Records shown.
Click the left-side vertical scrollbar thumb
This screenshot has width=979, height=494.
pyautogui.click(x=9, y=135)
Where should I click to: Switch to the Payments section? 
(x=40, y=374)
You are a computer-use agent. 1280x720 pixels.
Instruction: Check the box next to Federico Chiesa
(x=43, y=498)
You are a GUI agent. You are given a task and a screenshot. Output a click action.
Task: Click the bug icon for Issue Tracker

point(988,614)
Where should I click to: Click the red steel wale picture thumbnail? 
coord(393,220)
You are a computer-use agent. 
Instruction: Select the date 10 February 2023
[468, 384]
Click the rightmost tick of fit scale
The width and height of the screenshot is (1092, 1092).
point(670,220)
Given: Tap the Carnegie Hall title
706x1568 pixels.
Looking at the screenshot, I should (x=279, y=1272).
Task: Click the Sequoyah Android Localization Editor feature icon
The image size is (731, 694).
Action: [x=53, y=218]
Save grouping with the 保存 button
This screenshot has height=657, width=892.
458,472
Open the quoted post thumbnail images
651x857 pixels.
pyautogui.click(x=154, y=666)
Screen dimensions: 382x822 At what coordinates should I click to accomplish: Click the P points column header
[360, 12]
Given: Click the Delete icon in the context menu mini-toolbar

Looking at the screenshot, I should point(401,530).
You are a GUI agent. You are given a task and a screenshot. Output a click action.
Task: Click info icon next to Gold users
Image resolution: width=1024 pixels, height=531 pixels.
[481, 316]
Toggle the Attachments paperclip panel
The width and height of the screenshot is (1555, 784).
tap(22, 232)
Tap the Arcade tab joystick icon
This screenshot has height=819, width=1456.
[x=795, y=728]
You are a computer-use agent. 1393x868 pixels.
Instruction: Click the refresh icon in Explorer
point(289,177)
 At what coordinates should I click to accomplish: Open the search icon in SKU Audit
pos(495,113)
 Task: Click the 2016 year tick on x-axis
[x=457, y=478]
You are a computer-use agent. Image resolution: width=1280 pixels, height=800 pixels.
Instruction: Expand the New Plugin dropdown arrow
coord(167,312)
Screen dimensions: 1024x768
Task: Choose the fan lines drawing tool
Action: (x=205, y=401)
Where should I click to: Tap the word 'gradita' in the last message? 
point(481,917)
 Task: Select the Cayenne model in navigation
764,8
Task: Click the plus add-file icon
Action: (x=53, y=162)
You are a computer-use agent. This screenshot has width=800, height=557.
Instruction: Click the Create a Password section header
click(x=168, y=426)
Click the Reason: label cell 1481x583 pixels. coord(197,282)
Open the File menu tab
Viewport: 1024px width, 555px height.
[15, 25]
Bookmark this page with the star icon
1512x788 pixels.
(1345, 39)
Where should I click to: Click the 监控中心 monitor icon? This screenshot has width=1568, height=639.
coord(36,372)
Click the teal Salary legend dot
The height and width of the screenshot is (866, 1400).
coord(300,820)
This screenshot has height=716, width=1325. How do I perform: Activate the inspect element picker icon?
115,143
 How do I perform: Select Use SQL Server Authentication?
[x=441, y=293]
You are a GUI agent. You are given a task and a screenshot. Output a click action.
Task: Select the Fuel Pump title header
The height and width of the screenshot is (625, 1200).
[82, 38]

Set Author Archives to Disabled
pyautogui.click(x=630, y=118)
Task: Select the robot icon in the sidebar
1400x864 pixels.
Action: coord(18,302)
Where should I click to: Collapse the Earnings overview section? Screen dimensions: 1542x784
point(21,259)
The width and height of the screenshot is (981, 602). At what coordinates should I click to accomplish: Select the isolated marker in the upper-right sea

Assignment. Look for the word "computer" in the listing above, and copy every line where you find it.

Answer to this task.
You are a computer-use agent. 1280x720 pixels.
You are a computer-use agent. 
You are a computer-use agent. 1393x868 pixels.
You are a computer-use agent. Image resolution: width=1280 pixels, height=800 pixels.
You are a computer-use agent. This screenshot has width=800, height=557.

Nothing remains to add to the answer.